▶ **Task to complete**
Would you find each line in the entries below with the string "Toggle" and copy it?

*** The input ***

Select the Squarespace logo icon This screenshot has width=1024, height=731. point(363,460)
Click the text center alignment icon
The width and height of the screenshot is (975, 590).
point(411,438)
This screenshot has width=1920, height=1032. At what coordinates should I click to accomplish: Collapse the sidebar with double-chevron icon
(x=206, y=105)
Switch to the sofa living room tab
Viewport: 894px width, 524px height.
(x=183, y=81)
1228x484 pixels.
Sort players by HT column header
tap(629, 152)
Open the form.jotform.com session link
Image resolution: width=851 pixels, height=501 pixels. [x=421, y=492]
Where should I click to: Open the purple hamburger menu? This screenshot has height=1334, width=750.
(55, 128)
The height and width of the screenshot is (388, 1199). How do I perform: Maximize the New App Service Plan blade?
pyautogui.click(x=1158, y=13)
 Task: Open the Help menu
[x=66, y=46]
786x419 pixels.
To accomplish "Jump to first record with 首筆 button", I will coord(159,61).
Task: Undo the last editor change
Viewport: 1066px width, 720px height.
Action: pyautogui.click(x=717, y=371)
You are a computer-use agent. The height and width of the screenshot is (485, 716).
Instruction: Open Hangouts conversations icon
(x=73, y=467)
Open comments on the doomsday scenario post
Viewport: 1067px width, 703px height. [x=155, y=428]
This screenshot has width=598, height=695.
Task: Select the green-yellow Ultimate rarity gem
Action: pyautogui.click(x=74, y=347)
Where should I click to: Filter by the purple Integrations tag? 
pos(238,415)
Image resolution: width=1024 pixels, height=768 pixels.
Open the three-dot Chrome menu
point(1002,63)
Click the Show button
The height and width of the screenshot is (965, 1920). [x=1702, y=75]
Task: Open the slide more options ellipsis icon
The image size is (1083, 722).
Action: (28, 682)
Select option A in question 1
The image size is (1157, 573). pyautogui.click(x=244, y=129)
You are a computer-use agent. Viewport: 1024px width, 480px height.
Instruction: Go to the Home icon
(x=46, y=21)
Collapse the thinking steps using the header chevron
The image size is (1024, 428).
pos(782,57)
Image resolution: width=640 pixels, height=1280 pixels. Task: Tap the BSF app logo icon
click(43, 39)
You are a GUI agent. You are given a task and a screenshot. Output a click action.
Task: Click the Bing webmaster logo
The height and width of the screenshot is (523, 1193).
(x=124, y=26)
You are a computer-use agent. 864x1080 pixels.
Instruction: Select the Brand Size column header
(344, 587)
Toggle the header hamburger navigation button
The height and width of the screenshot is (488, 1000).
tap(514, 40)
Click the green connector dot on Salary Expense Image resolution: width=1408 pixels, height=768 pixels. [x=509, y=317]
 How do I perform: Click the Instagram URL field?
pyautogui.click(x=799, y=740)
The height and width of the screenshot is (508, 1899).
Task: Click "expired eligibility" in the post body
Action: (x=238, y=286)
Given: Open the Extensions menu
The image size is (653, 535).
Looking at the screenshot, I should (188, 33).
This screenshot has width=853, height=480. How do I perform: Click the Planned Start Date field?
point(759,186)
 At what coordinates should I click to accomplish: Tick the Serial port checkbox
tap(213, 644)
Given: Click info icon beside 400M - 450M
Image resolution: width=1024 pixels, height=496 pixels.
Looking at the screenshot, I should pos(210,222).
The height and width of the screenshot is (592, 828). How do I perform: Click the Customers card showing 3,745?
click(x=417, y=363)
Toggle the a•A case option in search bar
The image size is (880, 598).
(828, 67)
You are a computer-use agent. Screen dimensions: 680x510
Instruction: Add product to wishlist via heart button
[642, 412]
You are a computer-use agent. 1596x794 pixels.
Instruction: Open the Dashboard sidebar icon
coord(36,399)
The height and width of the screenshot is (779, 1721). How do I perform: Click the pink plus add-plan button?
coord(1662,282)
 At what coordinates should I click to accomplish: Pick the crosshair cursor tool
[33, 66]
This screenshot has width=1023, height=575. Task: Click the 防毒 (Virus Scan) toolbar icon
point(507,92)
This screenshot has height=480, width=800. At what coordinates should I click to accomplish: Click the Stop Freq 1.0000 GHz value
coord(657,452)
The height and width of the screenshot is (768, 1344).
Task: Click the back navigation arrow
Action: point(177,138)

*** End of The input ***

▶ **Result for this exercise**
Toggle the header hamburger navigation button
Toggle the a•A case option in search bar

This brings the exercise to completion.